Sometimes, we may make a simple DUI charge become much more through our belligerence or shame which might make us uncooperative – which can lead to more charges. Here are four quick tips to ensure that a DUI is all you’re facing from a prosecutor’s office.
- Remain calm and collected.
Shame and embarrassment are pretty normal when in these situations. The key here is to act like you would if you knew you were being pulled over for speeding. Assume that you knew you were driving drunk and that’s why the cop pulled you over. This way, you are more likely to remain calm and not fly off the handle or be belligerent. You need to be compliant with the officer’s requests.
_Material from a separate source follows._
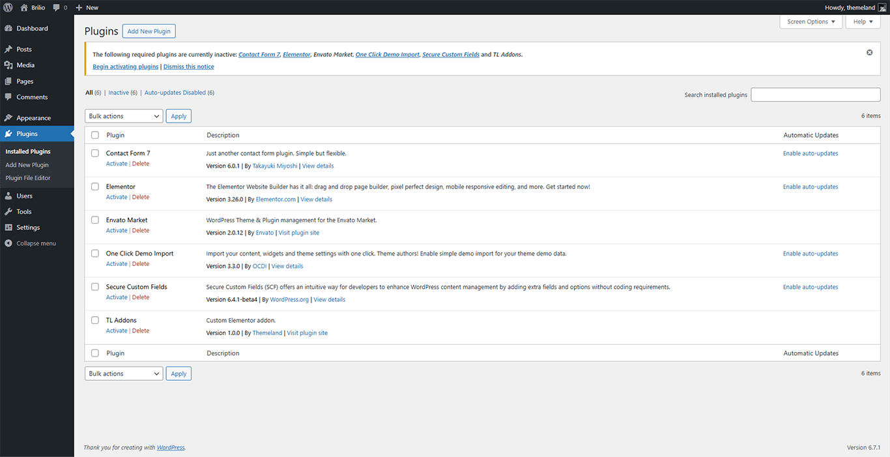Tick the Elementor plugin checkbox
Image resolution: width=890 pixels, height=457 pixels.
(95, 186)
Part of being compliant is acting like you know you did something wrong and you got caught, even if you aren’t exactly sure what you did wrong. Answer all the officer’s questions in the field, don’t filibuster, and follow through on all requests (providing license and registration, getting out of the car when asked, etc.). The more cooperative you are, the more likely that the officer may go easy on you with the situation in terms of charges and your detainment.
- Contact a lawyer.
As soon as you get back to the station – even if it’s just to spend the night to “dry out” – request a phone call to contact a good local DUI lawyer to help you with your case. Keep the call short, so be to the point – give your name, where you are being held, that you are being detained on suspicion of DUI. A good lawyer will be on call and available to advise you of your rights and will willingly represent you from that point forward.
- Let the lawyer speak.
Once you have contacted the lawyer, your cooperation may and should end. If any interrogation is attempted while you are at the station, you should not answer any more questions until your lawyer appears at the station to represent you, and he or she will do all the talking after that point. You do have the Miranda right to remain silent and to be represented by an attorney, so you owe it to yourself to take advantage of both of those rights.